ACTION ITEM:
Reproduce the closing part of the entries exactly: the line with "Instruction: Select RUS size range 80-82" and all lines after it, ending with the last line, and nothing else.

[Collected data]
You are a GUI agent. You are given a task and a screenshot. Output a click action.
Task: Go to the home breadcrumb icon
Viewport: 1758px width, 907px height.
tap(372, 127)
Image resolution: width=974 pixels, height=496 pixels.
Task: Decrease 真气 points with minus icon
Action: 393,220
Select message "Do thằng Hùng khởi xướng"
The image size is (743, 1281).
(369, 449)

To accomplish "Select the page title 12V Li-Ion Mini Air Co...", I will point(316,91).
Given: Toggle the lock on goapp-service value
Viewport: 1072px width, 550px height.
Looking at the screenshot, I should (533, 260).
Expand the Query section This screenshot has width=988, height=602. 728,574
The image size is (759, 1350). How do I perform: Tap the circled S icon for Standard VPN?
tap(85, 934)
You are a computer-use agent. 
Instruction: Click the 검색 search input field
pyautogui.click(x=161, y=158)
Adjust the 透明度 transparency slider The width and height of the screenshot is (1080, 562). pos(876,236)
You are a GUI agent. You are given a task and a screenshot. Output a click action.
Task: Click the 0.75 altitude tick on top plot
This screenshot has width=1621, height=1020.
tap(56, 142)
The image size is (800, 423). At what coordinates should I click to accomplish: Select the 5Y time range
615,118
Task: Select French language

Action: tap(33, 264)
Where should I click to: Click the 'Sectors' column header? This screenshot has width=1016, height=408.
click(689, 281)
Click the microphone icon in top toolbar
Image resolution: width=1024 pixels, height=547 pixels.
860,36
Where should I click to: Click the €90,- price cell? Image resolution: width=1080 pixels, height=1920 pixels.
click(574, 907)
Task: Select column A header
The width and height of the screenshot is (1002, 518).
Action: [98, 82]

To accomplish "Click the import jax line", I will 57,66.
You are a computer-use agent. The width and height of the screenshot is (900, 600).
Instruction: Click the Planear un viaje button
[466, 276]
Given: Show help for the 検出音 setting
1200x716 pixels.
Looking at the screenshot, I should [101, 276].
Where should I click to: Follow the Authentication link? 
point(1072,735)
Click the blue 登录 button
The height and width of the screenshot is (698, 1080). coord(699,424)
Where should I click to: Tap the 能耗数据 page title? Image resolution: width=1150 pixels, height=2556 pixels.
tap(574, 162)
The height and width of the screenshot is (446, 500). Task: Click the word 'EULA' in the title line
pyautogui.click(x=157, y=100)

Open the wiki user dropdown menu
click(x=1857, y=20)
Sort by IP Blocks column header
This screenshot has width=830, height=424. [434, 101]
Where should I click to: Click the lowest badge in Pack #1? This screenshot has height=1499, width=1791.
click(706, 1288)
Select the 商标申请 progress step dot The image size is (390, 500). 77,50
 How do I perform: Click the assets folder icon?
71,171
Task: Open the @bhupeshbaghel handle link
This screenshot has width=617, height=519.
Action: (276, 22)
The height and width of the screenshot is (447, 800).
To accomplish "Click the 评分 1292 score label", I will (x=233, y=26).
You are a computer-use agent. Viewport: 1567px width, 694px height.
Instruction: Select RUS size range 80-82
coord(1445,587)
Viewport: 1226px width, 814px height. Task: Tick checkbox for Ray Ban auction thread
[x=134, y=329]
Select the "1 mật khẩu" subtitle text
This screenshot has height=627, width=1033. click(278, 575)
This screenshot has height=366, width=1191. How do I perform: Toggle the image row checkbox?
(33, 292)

TASK ANSWER:
Instruction: Select RUS size range 80-82
coord(1445,587)
Viewport: 1226px width, 814px height. Task: Tick checkbox for Ray Ban auction thread
[x=134, y=329]
Select the "1 mật khẩu" subtitle text
This screenshot has height=627, width=1033. click(278, 575)
This screenshot has height=366, width=1191. How do I perform: Toggle the image row checkbox?
(33, 292)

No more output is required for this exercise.